Jason, with all due respect, I think you write too elaborately. A game recap doesn’t need to be a fanciful narrative that follows the ball through every person’s hands. A simple game recap would do. Granted, I watched the entire game and it was definitely a good one, but I think you’re going a little overboard with the descriptions here. Just my 2 cents
I know that I liked it. Didn’t really find it too elaborate. Just very descriptive. I was at the game and I still enjoyed hearing what happened in detail again. Can’t please everyone I suppose.
I had to work last night, so all I got was the game cast. Because of this I now know wtf happened when it looked like we had the game.

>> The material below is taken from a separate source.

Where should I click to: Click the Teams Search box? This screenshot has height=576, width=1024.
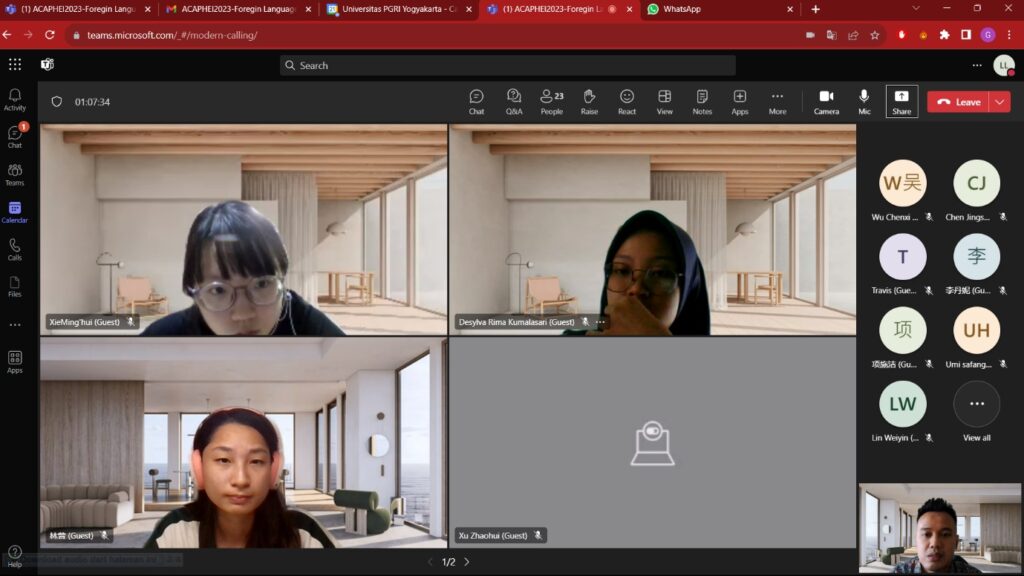507,65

I think he captured that moment in the game where, if you were watching, you thought to yourself “Oh shit! We are giving this one away.” If you watched the game the feeling makes sense. If not, maybe not.
Two things, Chuck:
1) Feel free to share what you think a good, simple recap would be both specifically in this case or generally
2) My idea is to give people enough information to know the important parts of the game in a way that adds to whatever recaps one will find elsewhere, as duplicating that stuff does nothing at all for the readers here. Was there a better recap elsewhere that really explained how the game ended up the way it did after the Hornets had both the lead and sente, or was there something left out of this that was of prime importance? If so, please point me to it.
At the Hive has 2 good recaps. Both of them question Monty’s end game substitutions and play calling while acknowledging the players mistakes throughout the duration of the game.
Noted.
I read the recaps. I like them.
I also like this one and find it to include information not included in those and with a different presentation. So, mission accomplished, right?
For most games, a blow-by-blow narrative would be inappropriate. But for this game, it’s not only appropriate, but necessary. It explains HOW the Hornets lost the game.
Hey Jason, I’d like to take you up on your offer of tickets. What do you need from me to get it done?
[…] spent last night Krewe du Vieux-ing it up. While we were partying, the Hornets lost what was by all accounts a very winnable game to the Golden State Warriors, by a tally of 116-112. The Hornets dropped to […]
Mission accomplished! That is what makes this site what it is. Giving different outlooks, all of the yahoo’s and espn’s of of the world give mostly the same recap version. Mainly who led the team in scoring and any obvious last second shots or what have you. Tis why im a faithful hornets24/7 reader and fan. Couldn’t ask for a better site for my favorite team in the world!